Lynley se apresuró a decir:

– Simon, no tiene nada que ver con Helen. Ni tampoco conmigo. Tienes mi palabra. ¿Me harás ese favor?

– Estarás en deuda conmigo, Tommy.

– ¡Y tanto! Pero en este momento estoy tan en deuda contigo que más me valdría regalarte mis posesiones en Cornualles y poner fin a todo esto.

– Es una oferta muy tentadora. -St. James esbozó una sonrisa-. Siempre he deseado tener una casa en el campo.

– Entonces, ¿lo harás?

– Supongo que sí. Pero no hace falta que me des tus tierras. Bien sabe Dios que no queremos que tus antepasados se revuelvan en la tumba.
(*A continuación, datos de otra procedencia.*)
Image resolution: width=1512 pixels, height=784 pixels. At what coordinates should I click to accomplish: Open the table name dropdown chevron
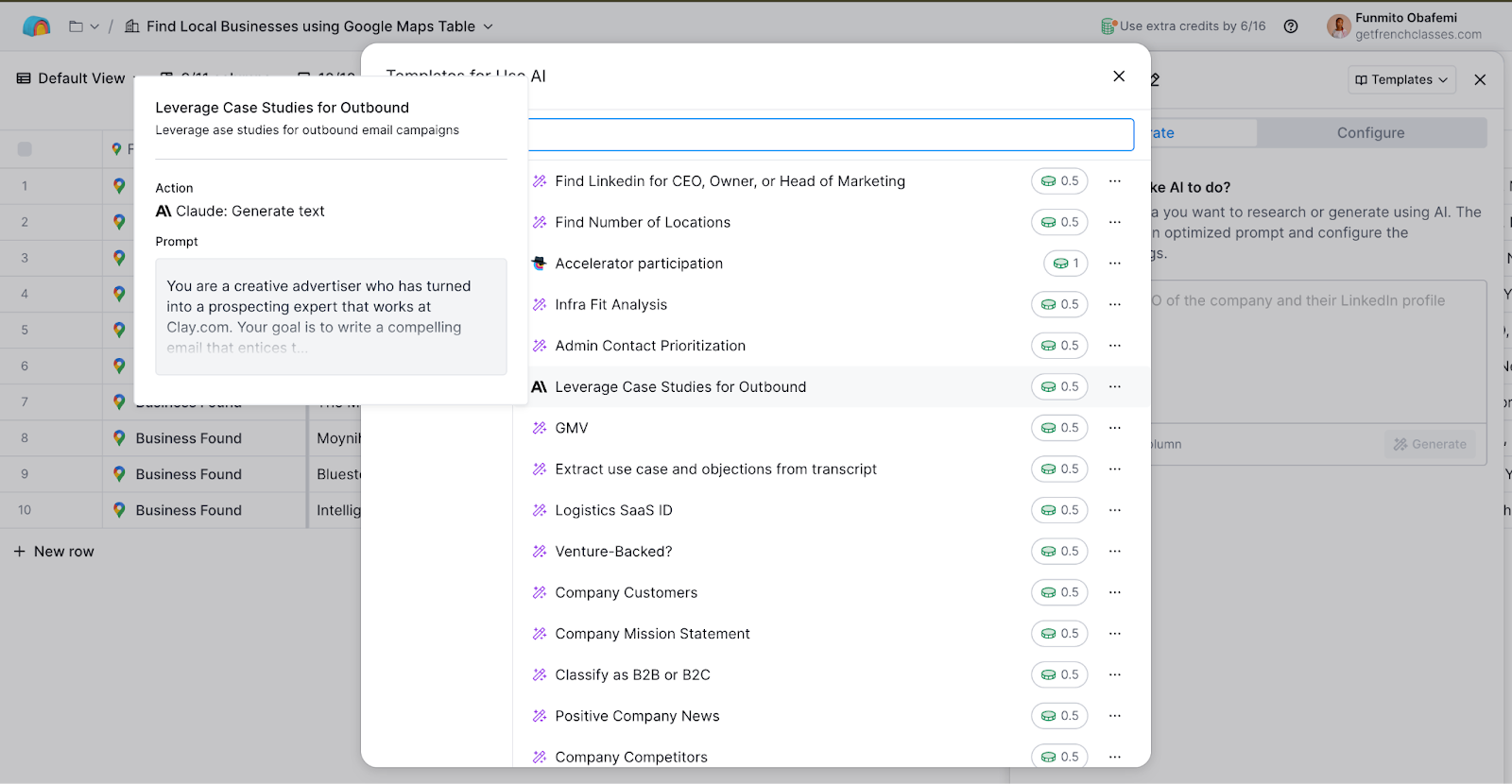(x=489, y=26)
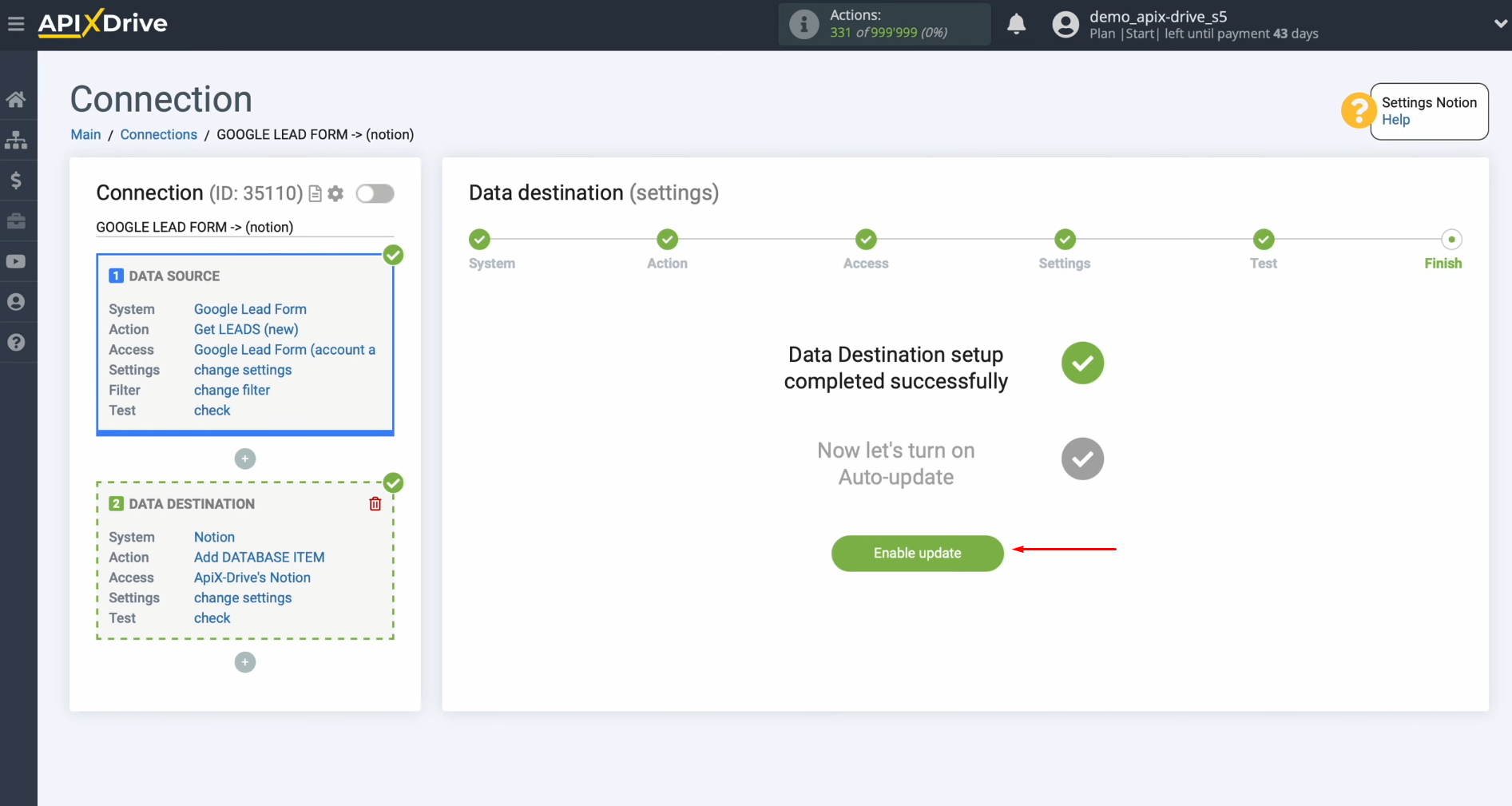
Task: Check the Actions usage counter panel
Action: click(883, 24)
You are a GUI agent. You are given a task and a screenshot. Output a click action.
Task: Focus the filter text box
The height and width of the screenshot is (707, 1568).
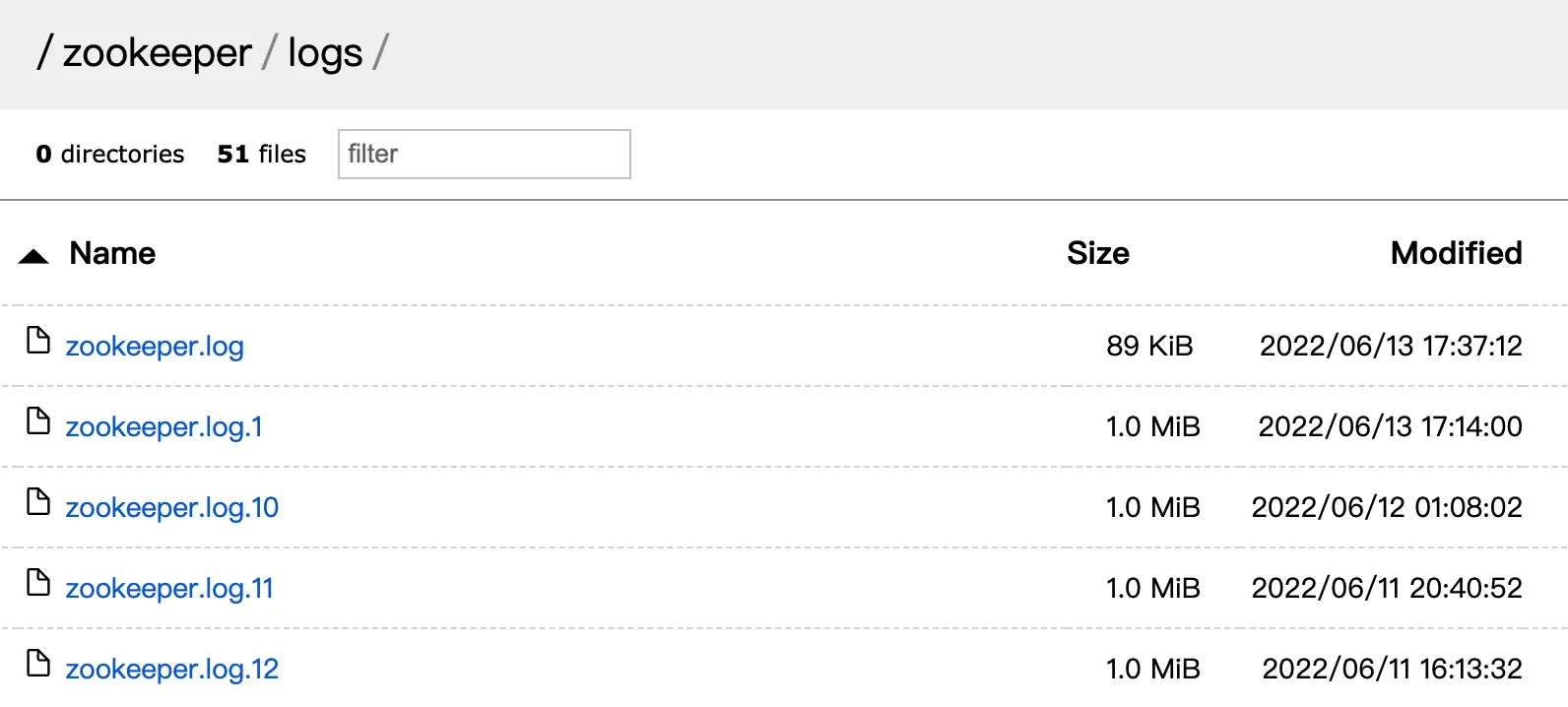[x=484, y=155]
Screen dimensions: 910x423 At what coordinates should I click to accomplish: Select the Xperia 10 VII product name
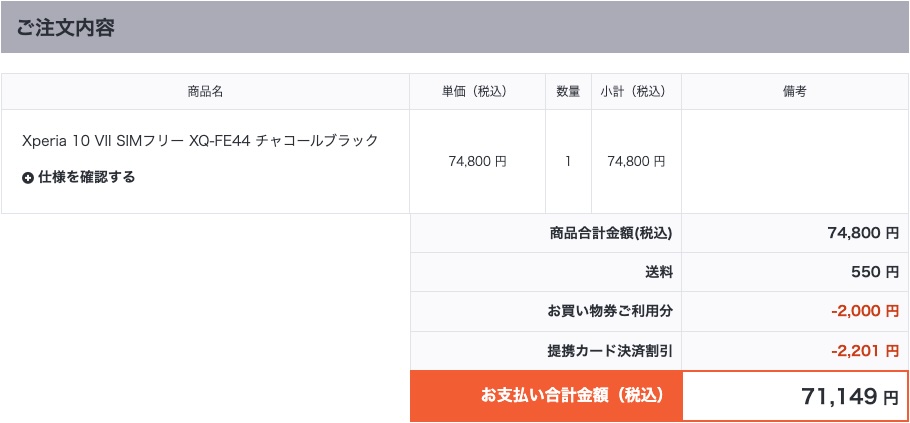click(x=200, y=141)
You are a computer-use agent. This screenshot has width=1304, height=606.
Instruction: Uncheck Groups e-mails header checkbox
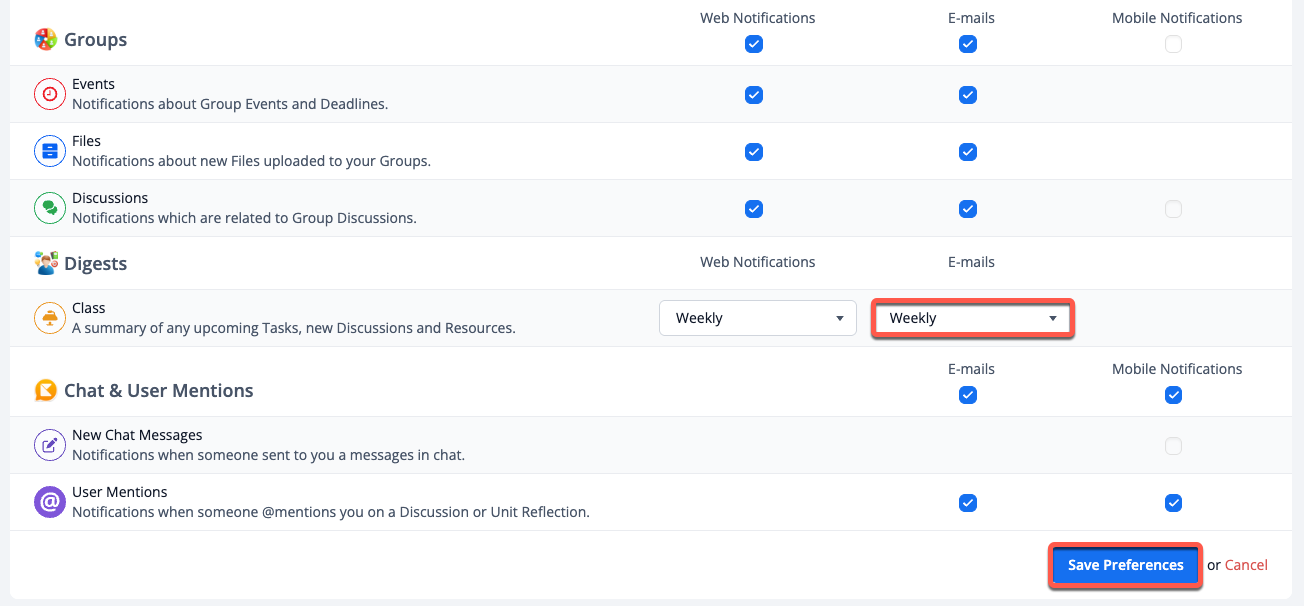click(x=967, y=44)
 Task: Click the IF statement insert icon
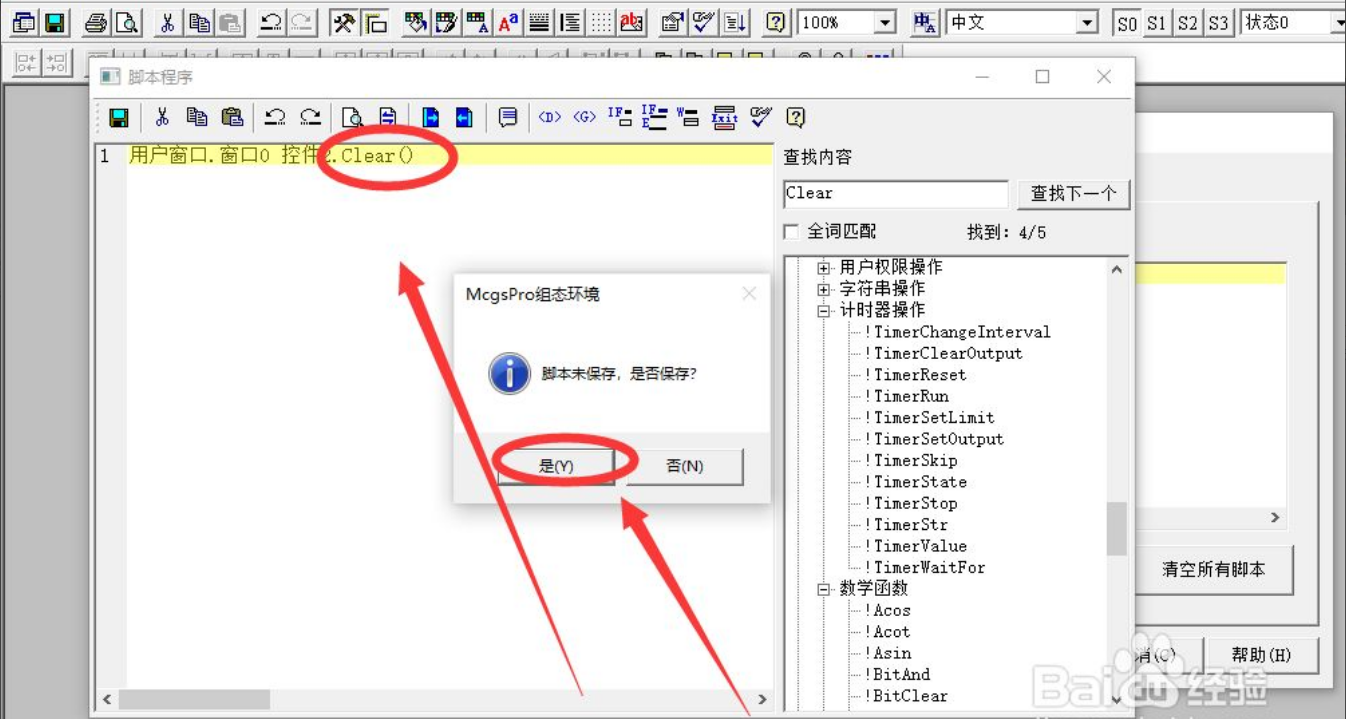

El agente Winston Nkata supo que esa mujer era Katja Wolff antes de que ésta abriera la boca, pero por mucho que le hubieran insistido, habría sido incapaz de explicar cómo lo había sabido. Cierto, tenía llave del piso, y eso ya era bastante para identificarla, ya que ese piso del edificio Doddington Grove figuraba como su dirección, tal y como le había informado un rato antes, a petición del inspector Lynley, la agente encargada de la libertad condicional de Katja. No obstante, aparte del hecho de que tuviera llave del piso, había algo más que le indicaba a quién estaba mirando. Era su modo de moverse -como si temiera algún encuentro fortuito- y también la expresión de su rostro, totalmente inexistente, el tipo de expresión característica de los presidiarios que no quieren llamar la atención.

Se detuvo nada más cruzar la puerta, y su mirada fue de Yasmin Edwards a Nkata, y de nuevo a Yasmin, donde permaneció.

– ¿Te interrumpo, Yas? -le preguntó con una voz ronca que tenía mucho menos acento alemán de lo que en un principio se había imaginado. Pero ya llevaba más de veinte años en ese país; además, no había estado rodeada de compatriotas alemanes precisamente.

– Es un poli -le explicó Yasmin-. Un agente que se llama Nkata.

El cuerpo de Katja Wolff se puso en estado de alerta: un estado de conciencia sutil y tenso que alguien que no hubiera nacido en el país de la lucha entre pandillas, como el mismísimo Winston Nkata, podría haber pasado por alto.